Quedeme perpleja ayer noche cuando en la tele apareció aquella, a la que por su expresión se le adivinaba duda en si habría dejado o no el gas abierto, doña Melania de Trump, paseando entre brillantes arboledas por esos pasillos sin fin de la Casa más Blanca incluso sin ser Navidad, melena al viento, centelleante al brillo de las festivas luces, espolvoreando nieve como quién adereza un filete  a la plancha con sal, sobre las ramas de los abetos más resistentes al peso que conoce el ser humano. No se puede ser más hortera ni practicando dos horas al día.

Me vino inmediatamente a la cabeza cuántas fábricas de decoración se habrían tenido que desabastecer, cuántas personas y cuántas horas habrían trabajado en el colocado en aquel luminoso escenario en el que solo faltaban Rudolf el reno y santa Claus, para llegar a tiempo a estrenar la Navidad de manera tan excesiva. Se ve que a la del gas y su anaranjado esposo no les llegaba con un par de abetos a media altura. Venga, tres. Tampoco.

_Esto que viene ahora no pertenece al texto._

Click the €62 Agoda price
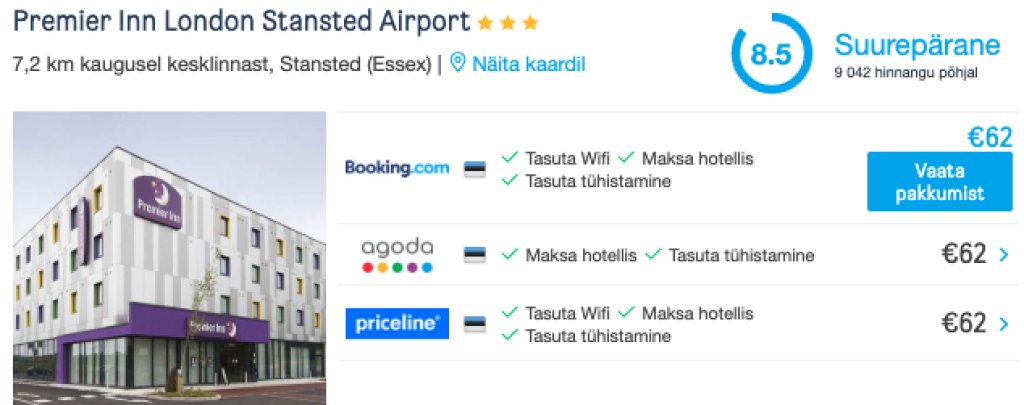1024x405 pixels. point(964,255)
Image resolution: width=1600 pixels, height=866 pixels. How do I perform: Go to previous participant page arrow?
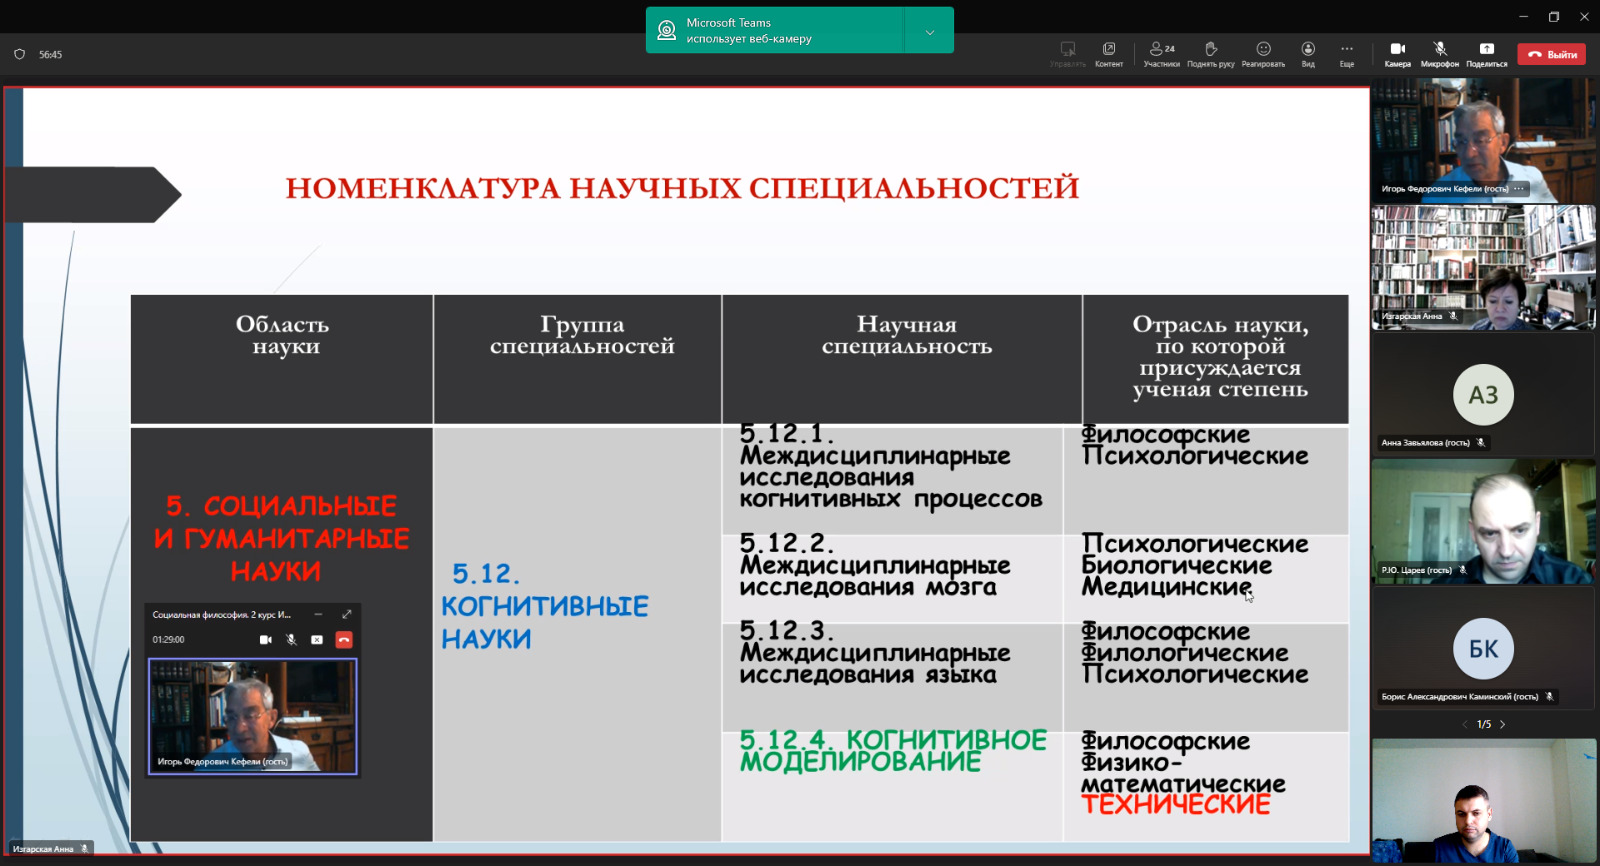(1465, 724)
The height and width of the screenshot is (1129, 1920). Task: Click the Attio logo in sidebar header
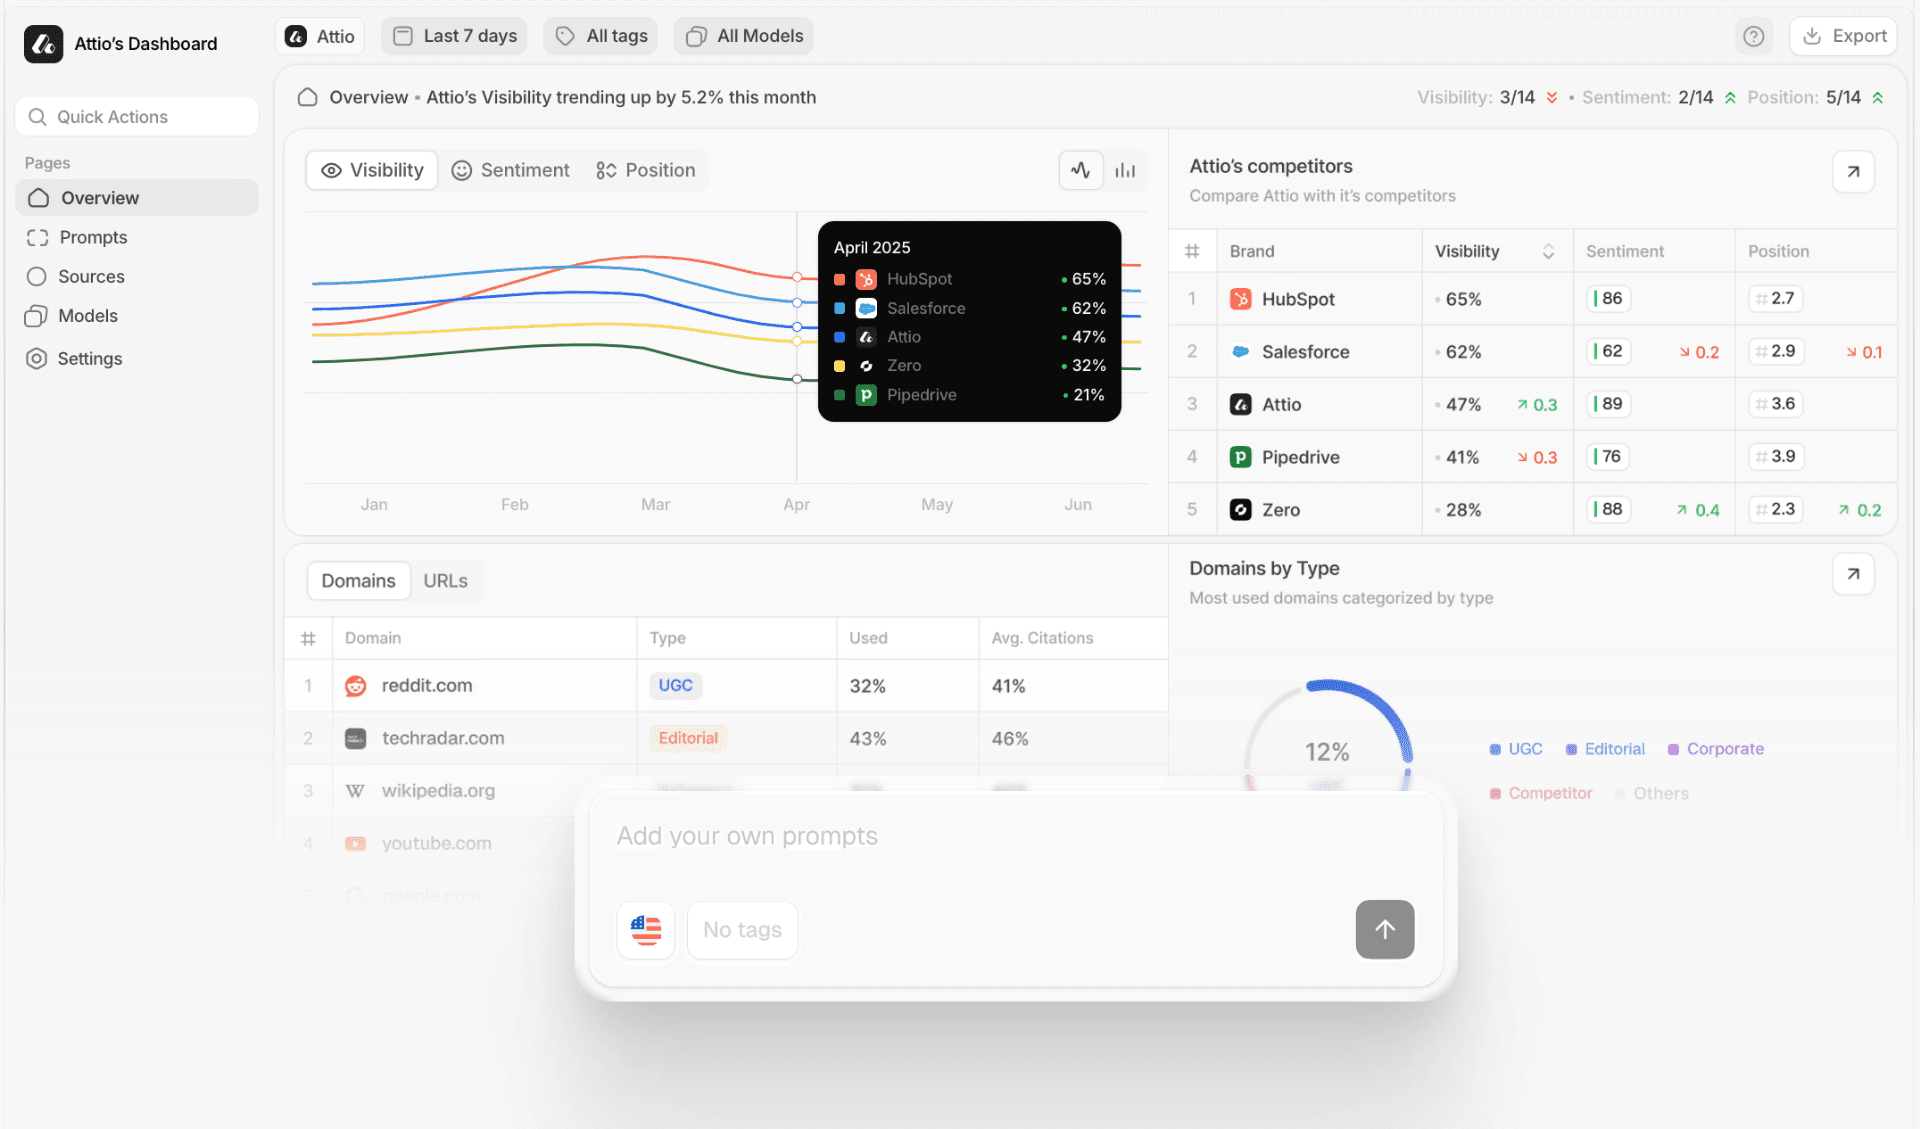point(43,43)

Y, pensaba yo, luego habrá que recogerlo, que siempre da mucha más rabia y deshacerse de ello, porque para el año que viene no vale, que hay que utilizar otra horterada distinta. Si les fuera algo en ello, lo pondrían a la venta. Solo sabiendo de su procedencia seguro que se hacían con un buen pellizco. A saber dónde dan con sus plásticos huesos todos esos adornos, por llamarles algo entendible. En cualquier caso, no creo que a los señores de Trump, que se están pidiendo salir del grupo de los preocupados por el cambio climático, les importe lo que vaya a ser de los brillantosos residuos de su fatua Navidad.